WORK TO BE COMPLETED: Repeat everything in the listing below. Keep each line exact.

=== Section Start ===

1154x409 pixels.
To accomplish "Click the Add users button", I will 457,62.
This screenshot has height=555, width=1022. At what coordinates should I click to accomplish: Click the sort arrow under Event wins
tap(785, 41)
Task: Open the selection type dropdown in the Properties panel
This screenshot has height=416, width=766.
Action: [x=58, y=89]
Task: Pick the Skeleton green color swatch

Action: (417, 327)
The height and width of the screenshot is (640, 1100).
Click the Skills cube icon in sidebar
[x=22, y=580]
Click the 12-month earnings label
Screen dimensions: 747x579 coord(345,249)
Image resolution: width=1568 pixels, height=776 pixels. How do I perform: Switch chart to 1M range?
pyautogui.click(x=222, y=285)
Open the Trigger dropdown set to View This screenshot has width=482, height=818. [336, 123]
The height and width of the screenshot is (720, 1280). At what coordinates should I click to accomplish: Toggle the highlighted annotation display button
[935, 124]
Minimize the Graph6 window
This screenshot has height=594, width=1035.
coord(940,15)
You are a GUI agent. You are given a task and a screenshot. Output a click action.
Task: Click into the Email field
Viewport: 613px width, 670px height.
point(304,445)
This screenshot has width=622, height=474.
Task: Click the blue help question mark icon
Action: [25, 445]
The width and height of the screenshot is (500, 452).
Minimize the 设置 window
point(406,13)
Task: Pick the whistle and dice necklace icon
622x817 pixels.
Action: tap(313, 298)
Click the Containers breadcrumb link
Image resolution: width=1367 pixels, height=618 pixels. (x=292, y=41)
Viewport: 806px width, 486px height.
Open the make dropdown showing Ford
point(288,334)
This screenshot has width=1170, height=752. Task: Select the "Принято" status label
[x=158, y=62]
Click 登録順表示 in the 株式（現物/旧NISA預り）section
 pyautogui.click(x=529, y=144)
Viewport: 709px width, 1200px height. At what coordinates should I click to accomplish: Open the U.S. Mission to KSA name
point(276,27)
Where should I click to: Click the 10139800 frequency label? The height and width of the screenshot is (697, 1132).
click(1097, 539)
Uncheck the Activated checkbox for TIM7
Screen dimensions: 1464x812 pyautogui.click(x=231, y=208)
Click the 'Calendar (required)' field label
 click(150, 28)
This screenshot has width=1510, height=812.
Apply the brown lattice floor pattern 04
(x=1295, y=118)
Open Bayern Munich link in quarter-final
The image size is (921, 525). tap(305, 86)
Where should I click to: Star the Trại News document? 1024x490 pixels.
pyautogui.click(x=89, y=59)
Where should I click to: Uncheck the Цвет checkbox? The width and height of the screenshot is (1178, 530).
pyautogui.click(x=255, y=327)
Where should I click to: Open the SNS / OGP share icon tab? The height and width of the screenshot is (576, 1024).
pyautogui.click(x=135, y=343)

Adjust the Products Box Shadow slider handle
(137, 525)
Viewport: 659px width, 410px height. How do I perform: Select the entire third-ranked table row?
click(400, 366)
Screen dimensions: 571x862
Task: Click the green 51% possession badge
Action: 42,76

=== Section End ===

RESPONSE BELOW:
1154x409 pixels.
To accomplish "Click the Add users button", I will 457,62.
This screenshot has height=555, width=1022. At what coordinates should I click to accomplish: Click the sort arrow under Event wins
tap(785, 41)
Task: Open the selection type dropdown in the Properties panel
This screenshot has height=416, width=766.
Action: [x=58, y=89]
Task: Pick the Skeleton green color swatch

Action: (417, 327)
The height and width of the screenshot is (640, 1100).
Click the Skills cube icon in sidebar
[x=22, y=580]
Click the 12-month earnings label
Screen dimensions: 747x579 coord(345,249)
Image resolution: width=1568 pixels, height=776 pixels. How do I perform: Switch chart to 1M range?
pyautogui.click(x=222, y=285)
Open the Trigger dropdown set to View This screenshot has width=482, height=818. [336, 123]
The height and width of the screenshot is (720, 1280). At what coordinates should I click to accomplish: Toggle the highlighted annotation display button
[935, 124]
Minimize the Graph6 window
This screenshot has height=594, width=1035.
coord(940,15)
You are a GUI agent. You are given a task and a screenshot. Output a click action.
Task: Click into the Email field
Viewport: 613px width, 670px height.
point(304,445)
This screenshot has width=622, height=474.
Task: Click the blue help question mark icon
Action: [25, 445]
The width and height of the screenshot is (500, 452).
Minimize the 设置 window
point(406,13)
Task: Pick the whistle and dice necklace icon
622x817 pixels.
Action: tap(313, 298)
Click the Containers breadcrumb link
Image resolution: width=1367 pixels, height=618 pixels. (x=292, y=41)
Viewport: 806px width, 486px height.
Open the make dropdown showing Ford
point(288,334)
This screenshot has width=1170, height=752. Task: Select the "Принято" status label
[x=158, y=62]
Click 登録順表示 in the 株式（現物/旧NISA預り）section
 pyautogui.click(x=529, y=144)
Viewport: 709px width, 1200px height. At what coordinates should I click to accomplish: Open the U.S. Mission to KSA name
point(276,27)
Where should I click to: Click the 10139800 frequency label? The height and width of the screenshot is (697, 1132).
click(1097, 539)
Uncheck the Activated checkbox for TIM7
Screen dimensions: 1464x812 pyautogui.click(x=231, y=208)
Click the 'Calendar (required)' field label
 click(150, 28)
This screenshot has width=1510, height=812.
Apply the brown lattice floor pattern 04
(x=1295, y=118)
Open Bayern Munich link in quarter-final
The image size is (921, 525). tap(305, 86)
Where should I click to: Star the Trại News document? 1024x490 pixels.
pyautogui.click(x=89, y=59)
Where should I click to: Uncheck the Цвет checkbox? The width and height of the screenshot is (1178, 530).
pyautogui.click(x=255, y=327)
Where should I click to: Open the SNS / OGP share icon tab? The height and width of the screenshot is (576, 1024).
pyautogui.click(x=135, y=343)

Adjust the Products Box Shadow slider handle
(137, 525)
Viewport: 659px width, 410px height. How do I perform: Select the entire third-ranked table row?
click(400, 366)
Screen dimensions: 571x862
Task: Click the green 51% possession badge
Action: 42,76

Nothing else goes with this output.